Dataset: Begin

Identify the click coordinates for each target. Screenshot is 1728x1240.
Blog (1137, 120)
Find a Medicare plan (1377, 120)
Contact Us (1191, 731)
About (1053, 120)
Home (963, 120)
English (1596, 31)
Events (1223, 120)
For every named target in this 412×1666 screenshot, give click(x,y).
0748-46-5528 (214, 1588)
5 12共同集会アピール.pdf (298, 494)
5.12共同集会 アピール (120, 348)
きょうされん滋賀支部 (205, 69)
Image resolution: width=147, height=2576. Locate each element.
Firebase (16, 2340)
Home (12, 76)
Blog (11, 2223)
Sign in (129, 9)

Dataset: End

What needs to be done >> Exactly the lines from the one containing "Events (1223, 120)" through the final line above, and only those, should be given again.

Response >>
Events (1223, 120)
For every named target in this 412×1666 screenshot, give click(x,y).
0748-46-5528 (214, 1588)
5 12共同集会アピール.pdf (298, 494)
5.12共同集会 アピール (120, 348)
きょうされん滋賀支部 (205, 69)
Image resolution: width=147, height=2576. Locate each element.
Firebase (16, 2340)
Home (12, 76)
Blog (11, 2223)
Sign in (129, 9)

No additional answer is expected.